Anthos is Google’s hybrid and multi-cloud platform, providing a consistent ‘operating-system’ for cloud-native deployments across all site types (on-prem, Edge + public cloud). Anthos provides the tooling to deploy a Kubernetes layer on-premises and in the cloud with version and lifecycle sameness, and a consistent security and governance model across environments. In on-premises Apigee environments, Anthos provides a cluster with consistent Kubernetes versioning, components, and release cadence with GKE in GCP and Anthos Multi-cloud in AWS and Azure.

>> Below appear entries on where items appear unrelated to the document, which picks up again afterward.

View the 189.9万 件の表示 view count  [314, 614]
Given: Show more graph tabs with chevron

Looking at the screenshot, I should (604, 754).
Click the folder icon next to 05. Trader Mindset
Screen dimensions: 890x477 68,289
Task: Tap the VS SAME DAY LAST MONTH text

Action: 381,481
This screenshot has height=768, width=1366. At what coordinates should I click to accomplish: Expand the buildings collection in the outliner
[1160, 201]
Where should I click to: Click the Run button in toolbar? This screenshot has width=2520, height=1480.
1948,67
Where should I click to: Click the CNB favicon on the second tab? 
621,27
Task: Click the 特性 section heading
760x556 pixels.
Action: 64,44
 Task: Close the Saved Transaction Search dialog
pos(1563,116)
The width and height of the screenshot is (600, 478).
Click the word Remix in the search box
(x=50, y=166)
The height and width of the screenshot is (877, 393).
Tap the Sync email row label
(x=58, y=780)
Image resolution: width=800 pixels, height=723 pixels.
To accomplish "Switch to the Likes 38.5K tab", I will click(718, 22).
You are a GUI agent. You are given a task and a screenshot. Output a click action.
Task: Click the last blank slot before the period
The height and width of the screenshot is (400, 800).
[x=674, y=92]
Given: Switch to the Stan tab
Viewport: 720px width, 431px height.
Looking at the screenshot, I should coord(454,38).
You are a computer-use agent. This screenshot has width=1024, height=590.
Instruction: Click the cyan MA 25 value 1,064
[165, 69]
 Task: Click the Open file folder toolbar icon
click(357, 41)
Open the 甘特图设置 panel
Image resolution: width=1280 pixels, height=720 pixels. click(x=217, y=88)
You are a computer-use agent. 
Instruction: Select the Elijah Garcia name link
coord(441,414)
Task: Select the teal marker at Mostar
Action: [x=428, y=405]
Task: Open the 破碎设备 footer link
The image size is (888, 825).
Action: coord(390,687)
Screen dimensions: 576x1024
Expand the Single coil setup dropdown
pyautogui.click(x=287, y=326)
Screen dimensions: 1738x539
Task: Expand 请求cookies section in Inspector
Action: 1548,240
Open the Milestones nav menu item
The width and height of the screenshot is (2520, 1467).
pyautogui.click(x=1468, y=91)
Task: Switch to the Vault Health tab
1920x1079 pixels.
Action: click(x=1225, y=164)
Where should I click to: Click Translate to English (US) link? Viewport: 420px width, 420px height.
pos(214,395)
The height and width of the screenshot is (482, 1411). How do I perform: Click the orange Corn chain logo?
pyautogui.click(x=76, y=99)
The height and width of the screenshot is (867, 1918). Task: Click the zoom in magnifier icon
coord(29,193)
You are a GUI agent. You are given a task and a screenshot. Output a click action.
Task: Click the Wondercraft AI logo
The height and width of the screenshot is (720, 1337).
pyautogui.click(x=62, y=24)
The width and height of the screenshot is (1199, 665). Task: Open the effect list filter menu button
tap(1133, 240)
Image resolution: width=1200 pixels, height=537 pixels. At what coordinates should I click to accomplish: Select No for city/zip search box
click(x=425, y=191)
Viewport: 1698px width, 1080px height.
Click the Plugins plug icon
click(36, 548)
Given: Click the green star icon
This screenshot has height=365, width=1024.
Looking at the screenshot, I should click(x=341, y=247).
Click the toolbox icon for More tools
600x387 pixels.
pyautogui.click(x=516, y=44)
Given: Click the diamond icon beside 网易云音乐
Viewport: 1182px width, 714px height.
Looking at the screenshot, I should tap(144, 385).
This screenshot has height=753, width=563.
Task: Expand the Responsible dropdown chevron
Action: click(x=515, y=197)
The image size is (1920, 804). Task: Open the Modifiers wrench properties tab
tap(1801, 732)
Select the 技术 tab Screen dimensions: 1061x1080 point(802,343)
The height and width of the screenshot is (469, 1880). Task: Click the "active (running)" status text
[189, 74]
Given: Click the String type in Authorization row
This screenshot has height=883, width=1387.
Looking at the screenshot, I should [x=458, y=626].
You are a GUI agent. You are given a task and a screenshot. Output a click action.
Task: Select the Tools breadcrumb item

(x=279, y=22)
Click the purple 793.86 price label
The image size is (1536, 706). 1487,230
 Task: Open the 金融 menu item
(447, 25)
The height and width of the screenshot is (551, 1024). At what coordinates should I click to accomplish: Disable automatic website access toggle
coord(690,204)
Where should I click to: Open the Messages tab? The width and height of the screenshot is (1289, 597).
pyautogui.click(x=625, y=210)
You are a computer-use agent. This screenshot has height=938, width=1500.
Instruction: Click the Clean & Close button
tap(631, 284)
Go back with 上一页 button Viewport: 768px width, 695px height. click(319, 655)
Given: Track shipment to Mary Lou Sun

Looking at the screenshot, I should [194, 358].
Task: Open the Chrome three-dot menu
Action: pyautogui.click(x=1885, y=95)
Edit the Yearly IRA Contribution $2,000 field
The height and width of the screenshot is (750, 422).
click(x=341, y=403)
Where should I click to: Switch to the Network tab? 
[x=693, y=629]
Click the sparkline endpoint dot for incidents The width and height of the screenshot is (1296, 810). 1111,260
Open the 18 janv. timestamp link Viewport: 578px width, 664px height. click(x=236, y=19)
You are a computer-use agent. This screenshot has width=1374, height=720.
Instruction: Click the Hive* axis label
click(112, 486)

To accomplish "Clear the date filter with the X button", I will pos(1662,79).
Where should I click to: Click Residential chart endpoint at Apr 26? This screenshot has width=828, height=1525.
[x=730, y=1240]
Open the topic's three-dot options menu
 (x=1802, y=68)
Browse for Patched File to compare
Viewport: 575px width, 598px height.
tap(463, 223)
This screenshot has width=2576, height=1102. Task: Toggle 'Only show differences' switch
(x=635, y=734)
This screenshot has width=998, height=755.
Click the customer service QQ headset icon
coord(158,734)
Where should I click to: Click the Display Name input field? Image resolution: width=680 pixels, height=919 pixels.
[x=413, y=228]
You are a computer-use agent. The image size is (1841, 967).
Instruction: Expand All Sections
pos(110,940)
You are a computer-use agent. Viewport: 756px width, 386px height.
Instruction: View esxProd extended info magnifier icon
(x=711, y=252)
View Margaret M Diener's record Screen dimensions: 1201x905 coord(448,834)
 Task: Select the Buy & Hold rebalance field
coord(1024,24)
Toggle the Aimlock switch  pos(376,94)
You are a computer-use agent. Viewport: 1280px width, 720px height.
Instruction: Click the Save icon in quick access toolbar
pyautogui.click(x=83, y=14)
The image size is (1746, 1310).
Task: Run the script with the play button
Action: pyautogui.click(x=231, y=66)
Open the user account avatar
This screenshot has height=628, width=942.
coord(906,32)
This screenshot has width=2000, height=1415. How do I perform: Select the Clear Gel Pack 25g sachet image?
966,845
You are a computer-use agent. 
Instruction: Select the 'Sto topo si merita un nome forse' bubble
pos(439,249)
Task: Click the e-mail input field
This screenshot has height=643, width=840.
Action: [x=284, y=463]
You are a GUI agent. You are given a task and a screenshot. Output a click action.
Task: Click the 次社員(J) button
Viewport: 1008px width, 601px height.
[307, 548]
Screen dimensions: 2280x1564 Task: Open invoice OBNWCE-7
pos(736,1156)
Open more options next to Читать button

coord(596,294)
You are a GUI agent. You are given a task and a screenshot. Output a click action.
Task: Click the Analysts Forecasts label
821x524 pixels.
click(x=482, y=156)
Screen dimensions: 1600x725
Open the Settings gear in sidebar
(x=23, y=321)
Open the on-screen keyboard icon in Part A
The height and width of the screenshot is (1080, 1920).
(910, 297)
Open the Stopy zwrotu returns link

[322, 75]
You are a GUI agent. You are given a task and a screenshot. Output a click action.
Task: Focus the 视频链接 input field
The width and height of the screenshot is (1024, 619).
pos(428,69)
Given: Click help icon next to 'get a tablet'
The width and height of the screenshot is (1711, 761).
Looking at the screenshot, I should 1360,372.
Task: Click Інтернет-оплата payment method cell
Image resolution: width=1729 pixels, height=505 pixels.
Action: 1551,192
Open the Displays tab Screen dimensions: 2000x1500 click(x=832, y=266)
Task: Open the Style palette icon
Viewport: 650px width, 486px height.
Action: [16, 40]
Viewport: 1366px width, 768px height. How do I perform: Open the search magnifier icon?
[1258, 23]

One of the challenges faced by customers is the mismatch between the cadence of Apigee Hybrid, Anthos releases and their upgrade cycle. It is not uncommon for customers to run versions of Anthos and Apigee which are either EOL or going EOL soon. Customers who run on older versions of Apigee and Anthos come to Apigee Support with issues with their platform.
This document captures the best practices for upgrading Apigee Hybrid on Anthos (Bare Metal, VMWare and Multi-Cloud like AWS)
Regardless of the version of Apigee being used, there are some general guidelines which will reduce the risks associated with upgrades. This section discusses what to prepare and do before an upgrade should happen. The better the preparations are, the smoother the upgrade will go. Consider this as a checklist and tick all necessary items before moving on with the actual upgrade. Once the upgrade is in progress, it is hard to change things or interact with the system. If things do not go as intended it is important to have an action plan at hand on what to do to recover from any potential failure.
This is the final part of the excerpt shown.